Come on , let us acknowledge, medieval Sephardic music is refined and highly rhythmic and bold, sometimes plaintive, correct me if I'm wrong, and I really love what Naxos did for the splendid music of Spanish Jews.

Utterly awesome (neologism) nice stuff, probably the uttermost quintessential, fundamental release of luxury for people of good taste, which feels like tasting the best darn filet mignon here in my city local Montreal Moise's, they dont give it away either. I don't know.

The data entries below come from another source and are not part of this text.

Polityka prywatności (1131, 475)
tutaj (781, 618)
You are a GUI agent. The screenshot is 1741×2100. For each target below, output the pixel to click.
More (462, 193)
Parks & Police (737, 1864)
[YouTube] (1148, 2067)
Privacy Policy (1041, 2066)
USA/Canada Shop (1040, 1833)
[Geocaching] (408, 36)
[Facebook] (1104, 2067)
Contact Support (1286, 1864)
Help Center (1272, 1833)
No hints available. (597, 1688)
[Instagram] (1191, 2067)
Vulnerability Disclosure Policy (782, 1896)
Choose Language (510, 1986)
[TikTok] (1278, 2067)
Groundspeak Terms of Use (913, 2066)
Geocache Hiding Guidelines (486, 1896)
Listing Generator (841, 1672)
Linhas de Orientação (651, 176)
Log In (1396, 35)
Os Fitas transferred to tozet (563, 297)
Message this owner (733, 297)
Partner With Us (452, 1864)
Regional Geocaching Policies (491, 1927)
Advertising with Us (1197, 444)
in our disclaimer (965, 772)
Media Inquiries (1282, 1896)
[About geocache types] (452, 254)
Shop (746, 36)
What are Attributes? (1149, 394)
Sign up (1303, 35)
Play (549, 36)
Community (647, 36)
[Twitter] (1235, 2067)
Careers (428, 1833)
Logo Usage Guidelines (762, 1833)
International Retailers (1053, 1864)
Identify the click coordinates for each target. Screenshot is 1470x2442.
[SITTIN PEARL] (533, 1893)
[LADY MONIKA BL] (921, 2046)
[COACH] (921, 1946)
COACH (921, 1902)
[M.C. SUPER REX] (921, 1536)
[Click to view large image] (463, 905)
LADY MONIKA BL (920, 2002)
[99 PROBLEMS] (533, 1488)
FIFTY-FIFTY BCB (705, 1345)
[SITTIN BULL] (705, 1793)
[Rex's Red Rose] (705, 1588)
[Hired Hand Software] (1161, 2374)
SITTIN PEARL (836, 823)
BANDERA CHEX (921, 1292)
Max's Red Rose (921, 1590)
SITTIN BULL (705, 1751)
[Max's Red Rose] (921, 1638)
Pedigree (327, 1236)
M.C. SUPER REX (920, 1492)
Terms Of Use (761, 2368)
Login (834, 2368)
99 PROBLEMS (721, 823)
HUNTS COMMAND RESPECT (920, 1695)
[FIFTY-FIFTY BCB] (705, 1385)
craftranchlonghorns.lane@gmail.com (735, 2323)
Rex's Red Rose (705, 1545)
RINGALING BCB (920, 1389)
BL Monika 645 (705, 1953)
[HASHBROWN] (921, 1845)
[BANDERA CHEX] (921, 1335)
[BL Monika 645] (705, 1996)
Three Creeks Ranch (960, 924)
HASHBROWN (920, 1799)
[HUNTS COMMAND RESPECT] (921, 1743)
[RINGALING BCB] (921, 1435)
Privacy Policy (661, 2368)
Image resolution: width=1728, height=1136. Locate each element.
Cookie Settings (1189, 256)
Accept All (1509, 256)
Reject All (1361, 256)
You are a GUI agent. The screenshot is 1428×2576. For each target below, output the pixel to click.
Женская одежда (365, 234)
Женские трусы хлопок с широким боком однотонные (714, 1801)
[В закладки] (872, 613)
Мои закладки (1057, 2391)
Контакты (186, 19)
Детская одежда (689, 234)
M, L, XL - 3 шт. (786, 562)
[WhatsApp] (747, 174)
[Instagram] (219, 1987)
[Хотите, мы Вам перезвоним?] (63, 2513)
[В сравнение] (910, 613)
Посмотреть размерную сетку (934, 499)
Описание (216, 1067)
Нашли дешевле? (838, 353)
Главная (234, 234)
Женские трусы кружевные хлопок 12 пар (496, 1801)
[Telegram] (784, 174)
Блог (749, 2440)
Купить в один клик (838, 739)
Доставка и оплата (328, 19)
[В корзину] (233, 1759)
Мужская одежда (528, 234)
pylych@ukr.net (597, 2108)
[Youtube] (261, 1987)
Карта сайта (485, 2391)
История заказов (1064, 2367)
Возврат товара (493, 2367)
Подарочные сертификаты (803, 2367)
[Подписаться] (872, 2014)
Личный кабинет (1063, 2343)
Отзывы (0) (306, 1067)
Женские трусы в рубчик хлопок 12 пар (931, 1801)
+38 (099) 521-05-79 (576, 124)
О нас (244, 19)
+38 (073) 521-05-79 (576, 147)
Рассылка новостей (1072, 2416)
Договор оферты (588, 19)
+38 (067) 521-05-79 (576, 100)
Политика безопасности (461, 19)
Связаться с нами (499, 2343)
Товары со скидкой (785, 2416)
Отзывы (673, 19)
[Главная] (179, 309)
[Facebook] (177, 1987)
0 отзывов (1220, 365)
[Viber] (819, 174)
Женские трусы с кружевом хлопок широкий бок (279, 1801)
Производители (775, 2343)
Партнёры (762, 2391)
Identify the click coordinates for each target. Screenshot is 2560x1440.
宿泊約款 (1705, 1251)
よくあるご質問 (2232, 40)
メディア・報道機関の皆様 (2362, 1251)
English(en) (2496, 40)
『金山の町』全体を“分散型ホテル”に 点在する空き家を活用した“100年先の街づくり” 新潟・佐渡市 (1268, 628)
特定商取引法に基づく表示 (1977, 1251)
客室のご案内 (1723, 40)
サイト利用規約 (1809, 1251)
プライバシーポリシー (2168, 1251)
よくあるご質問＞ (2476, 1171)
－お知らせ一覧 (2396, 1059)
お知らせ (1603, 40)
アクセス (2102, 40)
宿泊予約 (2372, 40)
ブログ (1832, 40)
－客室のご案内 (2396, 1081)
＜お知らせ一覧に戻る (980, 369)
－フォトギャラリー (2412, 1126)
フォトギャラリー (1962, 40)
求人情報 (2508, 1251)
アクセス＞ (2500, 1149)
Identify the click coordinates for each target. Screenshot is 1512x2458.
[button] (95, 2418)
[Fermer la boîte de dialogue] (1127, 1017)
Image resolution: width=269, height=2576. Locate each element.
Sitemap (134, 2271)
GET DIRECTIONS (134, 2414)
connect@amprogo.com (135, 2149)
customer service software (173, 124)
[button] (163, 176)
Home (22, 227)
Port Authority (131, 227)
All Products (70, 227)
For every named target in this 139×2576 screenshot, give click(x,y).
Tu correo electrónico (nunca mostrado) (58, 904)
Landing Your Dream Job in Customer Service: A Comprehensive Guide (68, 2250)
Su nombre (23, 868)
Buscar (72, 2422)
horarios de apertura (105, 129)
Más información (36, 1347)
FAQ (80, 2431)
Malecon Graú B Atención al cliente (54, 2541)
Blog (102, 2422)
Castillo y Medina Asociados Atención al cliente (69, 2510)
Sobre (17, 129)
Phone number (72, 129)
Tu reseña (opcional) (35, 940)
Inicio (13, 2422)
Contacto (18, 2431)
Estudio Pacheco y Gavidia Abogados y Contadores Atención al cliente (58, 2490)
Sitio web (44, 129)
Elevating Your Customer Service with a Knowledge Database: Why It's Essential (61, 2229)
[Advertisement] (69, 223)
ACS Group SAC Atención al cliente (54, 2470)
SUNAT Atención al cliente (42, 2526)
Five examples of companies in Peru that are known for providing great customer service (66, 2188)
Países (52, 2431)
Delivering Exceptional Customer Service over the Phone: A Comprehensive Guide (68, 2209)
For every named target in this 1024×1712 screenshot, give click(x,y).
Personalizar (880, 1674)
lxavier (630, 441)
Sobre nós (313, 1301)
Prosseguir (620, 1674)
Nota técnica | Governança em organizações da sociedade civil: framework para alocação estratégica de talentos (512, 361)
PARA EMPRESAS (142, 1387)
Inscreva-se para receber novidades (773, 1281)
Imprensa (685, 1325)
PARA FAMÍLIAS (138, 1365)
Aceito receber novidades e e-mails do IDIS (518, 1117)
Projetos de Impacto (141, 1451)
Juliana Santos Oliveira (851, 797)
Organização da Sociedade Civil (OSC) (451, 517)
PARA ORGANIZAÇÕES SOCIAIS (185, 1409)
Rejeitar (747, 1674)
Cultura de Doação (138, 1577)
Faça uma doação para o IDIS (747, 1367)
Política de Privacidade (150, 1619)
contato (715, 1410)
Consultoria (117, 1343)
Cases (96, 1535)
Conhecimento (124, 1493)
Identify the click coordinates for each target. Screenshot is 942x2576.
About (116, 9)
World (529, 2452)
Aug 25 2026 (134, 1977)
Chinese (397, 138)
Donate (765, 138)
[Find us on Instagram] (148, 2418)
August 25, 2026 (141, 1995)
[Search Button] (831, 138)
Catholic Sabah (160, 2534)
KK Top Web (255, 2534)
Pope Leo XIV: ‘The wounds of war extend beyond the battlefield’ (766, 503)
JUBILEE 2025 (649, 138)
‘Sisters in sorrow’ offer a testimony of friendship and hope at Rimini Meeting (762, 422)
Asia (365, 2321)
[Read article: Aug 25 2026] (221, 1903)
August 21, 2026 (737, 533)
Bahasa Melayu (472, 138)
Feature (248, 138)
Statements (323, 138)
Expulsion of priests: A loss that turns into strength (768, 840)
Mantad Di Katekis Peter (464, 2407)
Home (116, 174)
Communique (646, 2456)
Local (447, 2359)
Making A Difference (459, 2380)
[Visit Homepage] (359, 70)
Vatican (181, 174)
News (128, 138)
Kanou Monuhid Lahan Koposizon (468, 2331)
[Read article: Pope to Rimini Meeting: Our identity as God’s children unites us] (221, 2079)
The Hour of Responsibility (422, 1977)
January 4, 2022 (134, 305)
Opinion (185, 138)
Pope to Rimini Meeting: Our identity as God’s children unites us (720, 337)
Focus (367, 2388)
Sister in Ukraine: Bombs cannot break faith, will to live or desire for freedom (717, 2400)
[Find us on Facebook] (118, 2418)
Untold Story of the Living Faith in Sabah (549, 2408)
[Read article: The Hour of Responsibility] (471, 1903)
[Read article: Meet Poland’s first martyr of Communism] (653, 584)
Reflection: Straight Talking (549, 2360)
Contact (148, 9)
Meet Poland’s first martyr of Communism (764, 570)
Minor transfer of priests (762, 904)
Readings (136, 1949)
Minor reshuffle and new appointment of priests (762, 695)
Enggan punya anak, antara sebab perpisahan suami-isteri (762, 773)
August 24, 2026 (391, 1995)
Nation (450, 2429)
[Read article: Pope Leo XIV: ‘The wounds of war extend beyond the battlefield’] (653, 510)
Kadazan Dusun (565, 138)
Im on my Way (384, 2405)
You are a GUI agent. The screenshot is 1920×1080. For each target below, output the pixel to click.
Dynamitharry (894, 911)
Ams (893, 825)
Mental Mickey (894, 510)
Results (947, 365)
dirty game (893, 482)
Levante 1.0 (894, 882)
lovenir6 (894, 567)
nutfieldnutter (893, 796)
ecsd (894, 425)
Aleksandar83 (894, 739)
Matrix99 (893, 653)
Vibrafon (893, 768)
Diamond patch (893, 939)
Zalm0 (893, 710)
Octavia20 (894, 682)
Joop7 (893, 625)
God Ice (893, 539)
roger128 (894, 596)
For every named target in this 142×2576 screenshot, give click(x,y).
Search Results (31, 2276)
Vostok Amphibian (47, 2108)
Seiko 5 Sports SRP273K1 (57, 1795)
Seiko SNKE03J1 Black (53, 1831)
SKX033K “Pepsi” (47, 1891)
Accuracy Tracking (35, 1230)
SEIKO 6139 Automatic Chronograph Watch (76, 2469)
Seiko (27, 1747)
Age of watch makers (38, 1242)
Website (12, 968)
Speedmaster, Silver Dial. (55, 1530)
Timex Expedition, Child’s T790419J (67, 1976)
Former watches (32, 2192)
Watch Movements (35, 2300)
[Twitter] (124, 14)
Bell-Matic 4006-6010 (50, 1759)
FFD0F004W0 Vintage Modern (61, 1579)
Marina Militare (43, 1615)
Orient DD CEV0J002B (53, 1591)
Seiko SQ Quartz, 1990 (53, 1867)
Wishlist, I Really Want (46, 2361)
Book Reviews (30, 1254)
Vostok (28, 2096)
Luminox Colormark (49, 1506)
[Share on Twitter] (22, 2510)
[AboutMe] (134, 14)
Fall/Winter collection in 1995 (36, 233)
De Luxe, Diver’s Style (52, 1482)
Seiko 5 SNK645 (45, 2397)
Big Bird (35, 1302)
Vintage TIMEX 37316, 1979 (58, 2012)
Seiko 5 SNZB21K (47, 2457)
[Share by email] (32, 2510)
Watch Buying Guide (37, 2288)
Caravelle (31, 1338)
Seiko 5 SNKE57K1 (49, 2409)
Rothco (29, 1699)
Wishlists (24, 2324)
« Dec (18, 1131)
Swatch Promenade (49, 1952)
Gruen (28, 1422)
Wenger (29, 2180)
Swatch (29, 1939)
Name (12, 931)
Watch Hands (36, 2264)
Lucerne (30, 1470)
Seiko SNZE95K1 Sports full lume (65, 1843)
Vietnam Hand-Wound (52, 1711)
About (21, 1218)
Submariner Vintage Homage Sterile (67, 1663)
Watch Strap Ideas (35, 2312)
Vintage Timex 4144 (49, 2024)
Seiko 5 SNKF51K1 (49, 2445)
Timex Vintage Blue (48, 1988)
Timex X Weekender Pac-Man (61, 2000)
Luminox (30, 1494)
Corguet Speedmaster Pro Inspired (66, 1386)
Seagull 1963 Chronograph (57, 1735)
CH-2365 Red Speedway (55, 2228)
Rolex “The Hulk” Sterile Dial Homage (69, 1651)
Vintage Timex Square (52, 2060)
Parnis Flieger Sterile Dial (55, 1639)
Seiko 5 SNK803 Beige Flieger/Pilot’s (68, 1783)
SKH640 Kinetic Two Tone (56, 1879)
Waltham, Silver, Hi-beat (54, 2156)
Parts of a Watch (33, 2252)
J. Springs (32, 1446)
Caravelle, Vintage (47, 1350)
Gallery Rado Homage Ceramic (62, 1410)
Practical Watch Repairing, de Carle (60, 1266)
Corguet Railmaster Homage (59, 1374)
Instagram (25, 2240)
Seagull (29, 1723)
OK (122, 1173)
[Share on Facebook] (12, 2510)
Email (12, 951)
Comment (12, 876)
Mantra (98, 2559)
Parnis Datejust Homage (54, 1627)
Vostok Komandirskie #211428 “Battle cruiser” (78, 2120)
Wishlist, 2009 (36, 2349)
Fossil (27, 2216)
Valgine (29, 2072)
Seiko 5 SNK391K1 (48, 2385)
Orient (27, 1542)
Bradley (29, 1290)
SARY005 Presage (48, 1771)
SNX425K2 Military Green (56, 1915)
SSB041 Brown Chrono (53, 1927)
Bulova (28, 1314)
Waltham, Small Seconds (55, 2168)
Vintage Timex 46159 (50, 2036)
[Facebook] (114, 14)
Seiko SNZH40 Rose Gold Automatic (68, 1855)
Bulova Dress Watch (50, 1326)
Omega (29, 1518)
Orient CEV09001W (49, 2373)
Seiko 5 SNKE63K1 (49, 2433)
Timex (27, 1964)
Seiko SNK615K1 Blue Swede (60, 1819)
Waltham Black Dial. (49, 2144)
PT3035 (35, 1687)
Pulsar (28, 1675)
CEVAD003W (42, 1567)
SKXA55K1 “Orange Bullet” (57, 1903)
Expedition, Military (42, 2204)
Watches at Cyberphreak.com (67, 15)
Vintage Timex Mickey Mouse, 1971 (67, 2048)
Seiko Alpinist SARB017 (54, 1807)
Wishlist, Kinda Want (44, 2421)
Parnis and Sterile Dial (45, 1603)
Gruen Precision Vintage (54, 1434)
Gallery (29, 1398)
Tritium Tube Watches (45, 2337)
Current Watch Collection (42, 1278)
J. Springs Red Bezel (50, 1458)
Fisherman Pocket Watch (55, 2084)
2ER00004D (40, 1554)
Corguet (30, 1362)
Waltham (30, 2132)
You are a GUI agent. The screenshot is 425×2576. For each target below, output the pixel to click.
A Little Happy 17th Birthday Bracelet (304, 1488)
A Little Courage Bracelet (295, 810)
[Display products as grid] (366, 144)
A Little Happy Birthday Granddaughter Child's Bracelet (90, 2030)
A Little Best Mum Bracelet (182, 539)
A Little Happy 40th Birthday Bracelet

What is the apex of Jewish Spagnolo music done peerless execution, by the ensemble of legend, that was daring and adventurous for it's time.

:tiphat:

Thank you T.C music listeners


----------



## deprofundis (Apr 25, 2014)

*Exception ancient lore Sephardic music done like ars-subtilior please?*



deprofundis said:


> Come on , let us acknowledge, medieval Sephardic music is refined and highly rhythmic and bold, sometimes plaintive, correct me if I'm wrong, and I really love what Naxos did for the splendid music of Spanish Jews.
> 
> Utterly awesome (neologism) nice stuff, probably the uttermost quintessential, fundamental release of luxury for people of good taste, which feels like tasting the best darn filet mignon here in my city local Montreal Moise's, they dont give it away either. I don't know. What is the apex of Jewish Spagnolo music done peerless execution, by the ensemble of legend, that was daring and adventurous for it's time.
> 
> ...


Im sorry jewish people dispora of spain , I feel you did not like this post, Im looking for the utter best album of medieval music from spain mazel tov! T.C menber of this community.

:tiphat:


----------



## Mandryka (Feb 22, 2013)

The problem is the mention of Ars Subtilior, the Sephardic music I’ve heard isn’t as interesting rhythmically or contrapuntally as that. You basically have a melody and a simple accompaniment. There are examples of Spanish medieval music I like, but I don’t think they’re Jewish.


----------



## CnC Bartok (Jun 5, 2017)

I can't vouch for its authenticity, but this CD, Czech in origin, is a desert island disc for me. Check out track 14, which is a lullaby. Gorgeous!









PS, I'd be astounded if your original post could have caused offence to anyone....


----------